— Start of Stored rows —

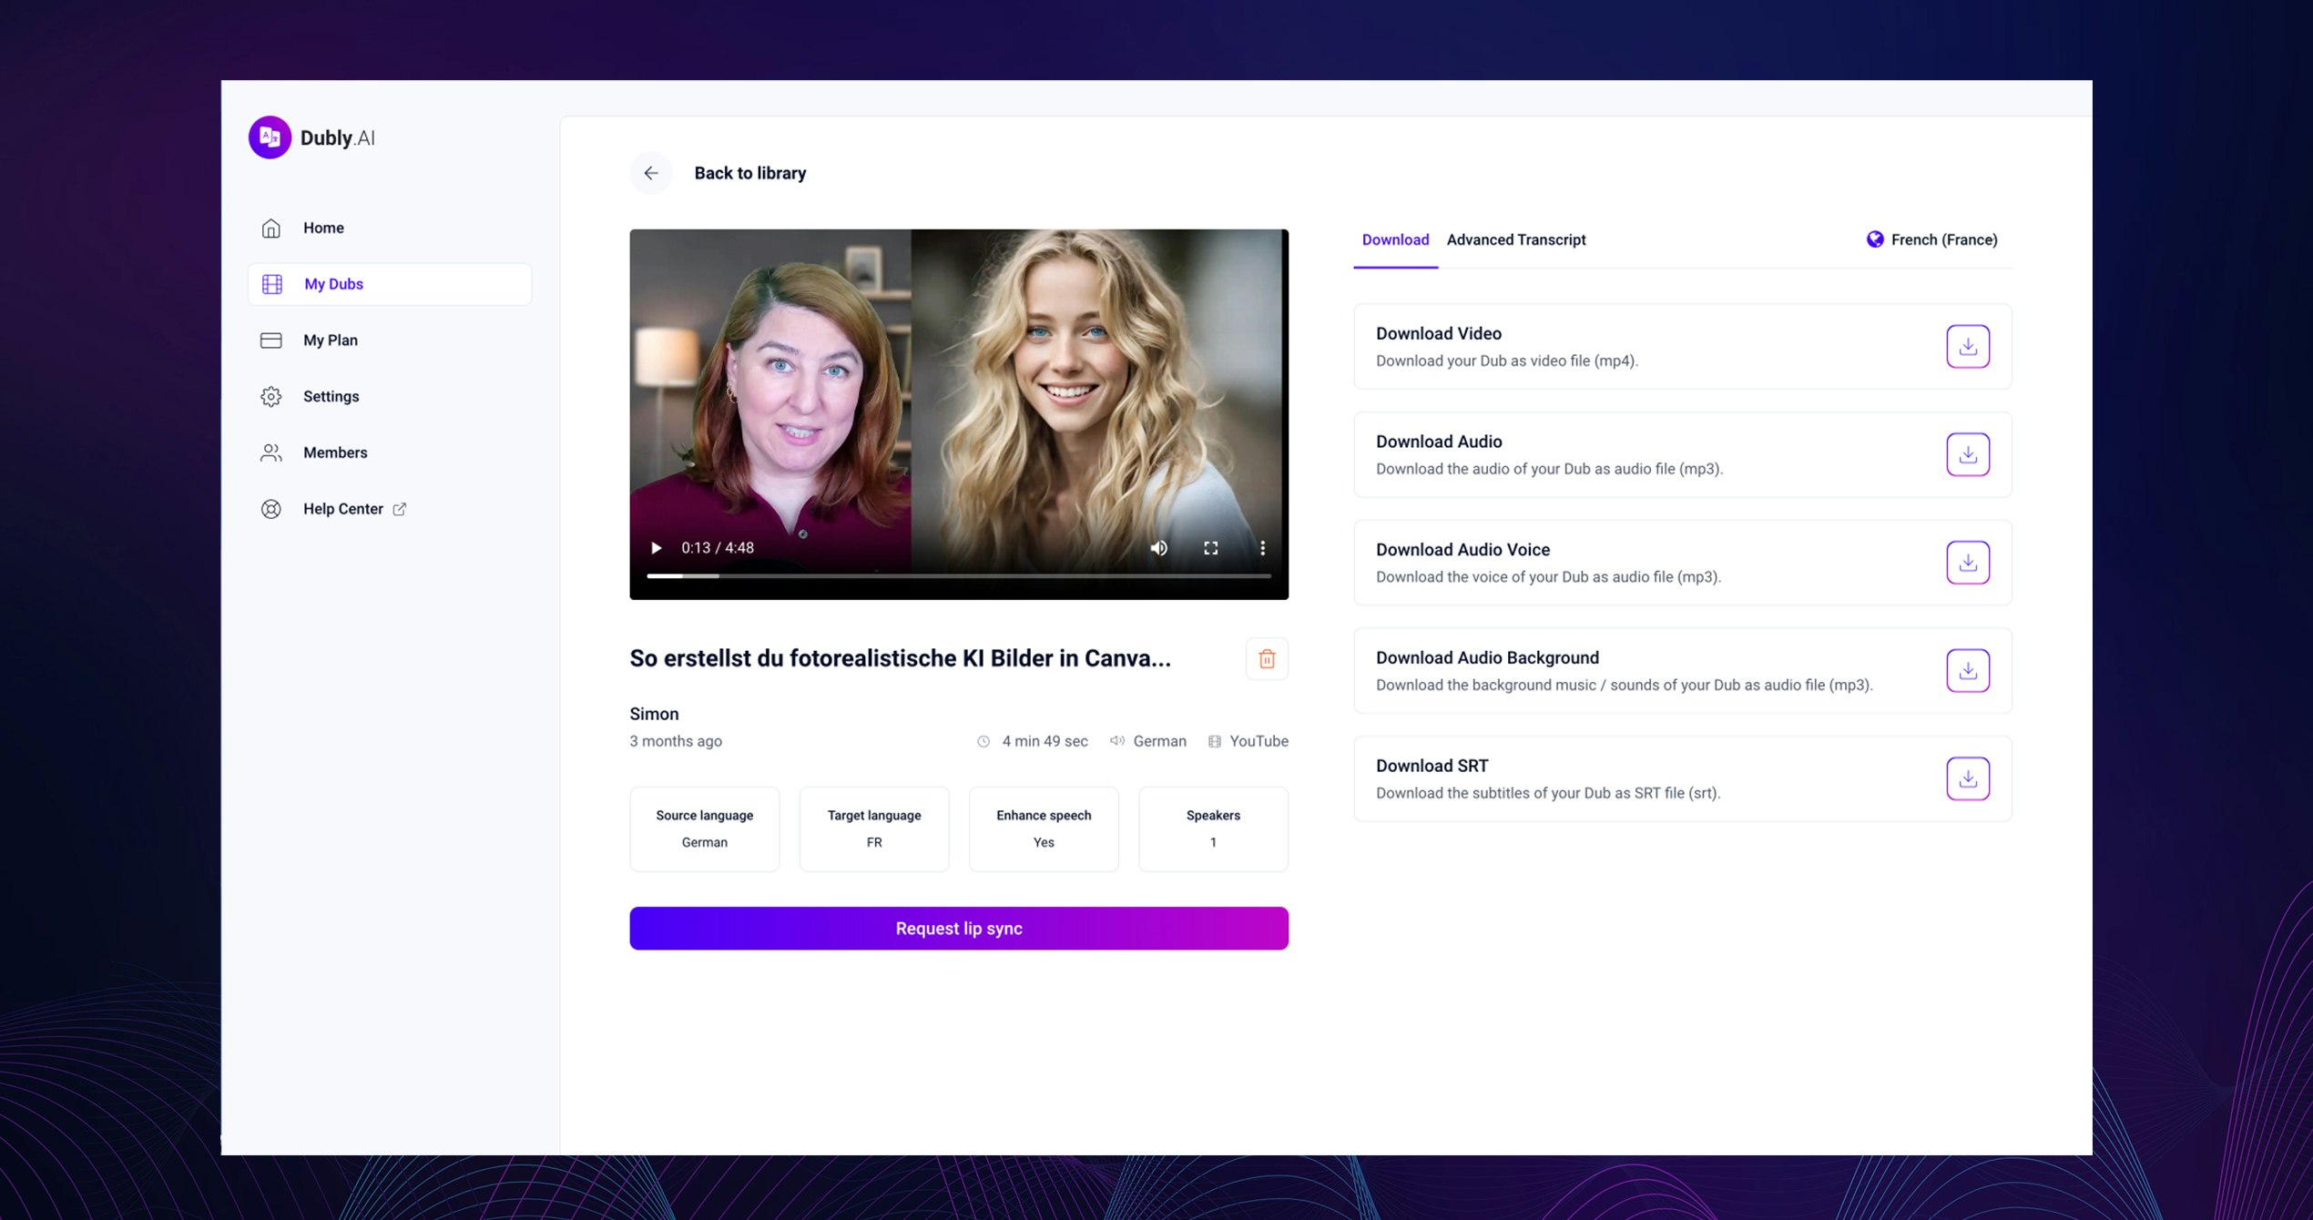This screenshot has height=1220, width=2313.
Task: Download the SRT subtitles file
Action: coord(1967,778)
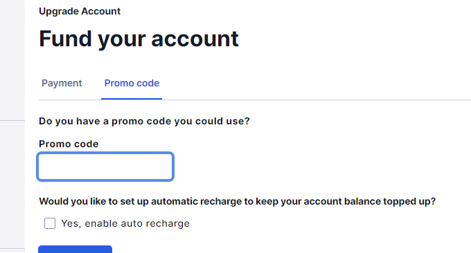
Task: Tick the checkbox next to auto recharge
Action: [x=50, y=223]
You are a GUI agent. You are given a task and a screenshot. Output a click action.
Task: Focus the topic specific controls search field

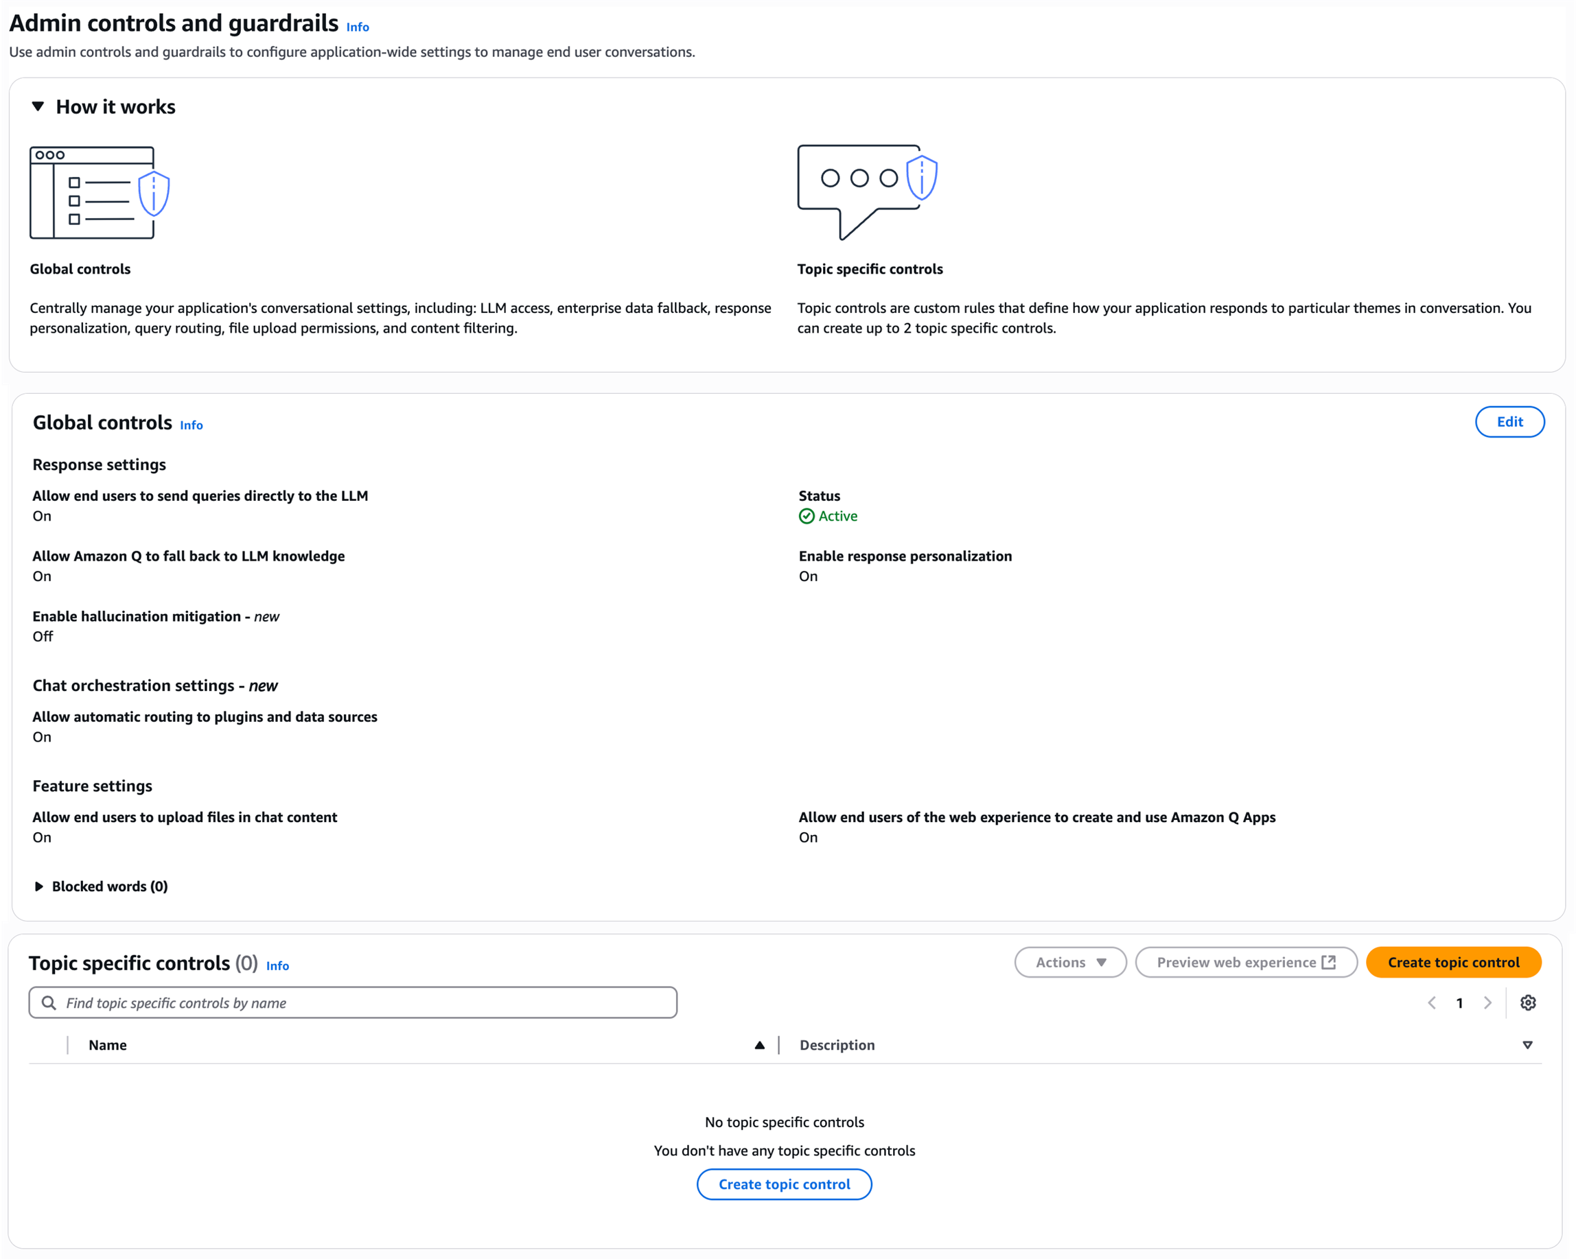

— End of Stored rows —

- [Written problem]:
Rewrite the entries above as a numbered list with one line per item, skipping any blank lines. Omit the pictures.

- [Full output]:
1. This screenshot has height=1220, width=2313.
2. Task: Download the SRT subtitles file
3. Action: coord(1967,778)
4. Task: Tick the checkbox next to auto recharge
5. Action: [x=50, y=223]
6. You are a GUI agent. You are given a task and a screenshot. Output a click action.
7. Task: Focus the topic specific controls search field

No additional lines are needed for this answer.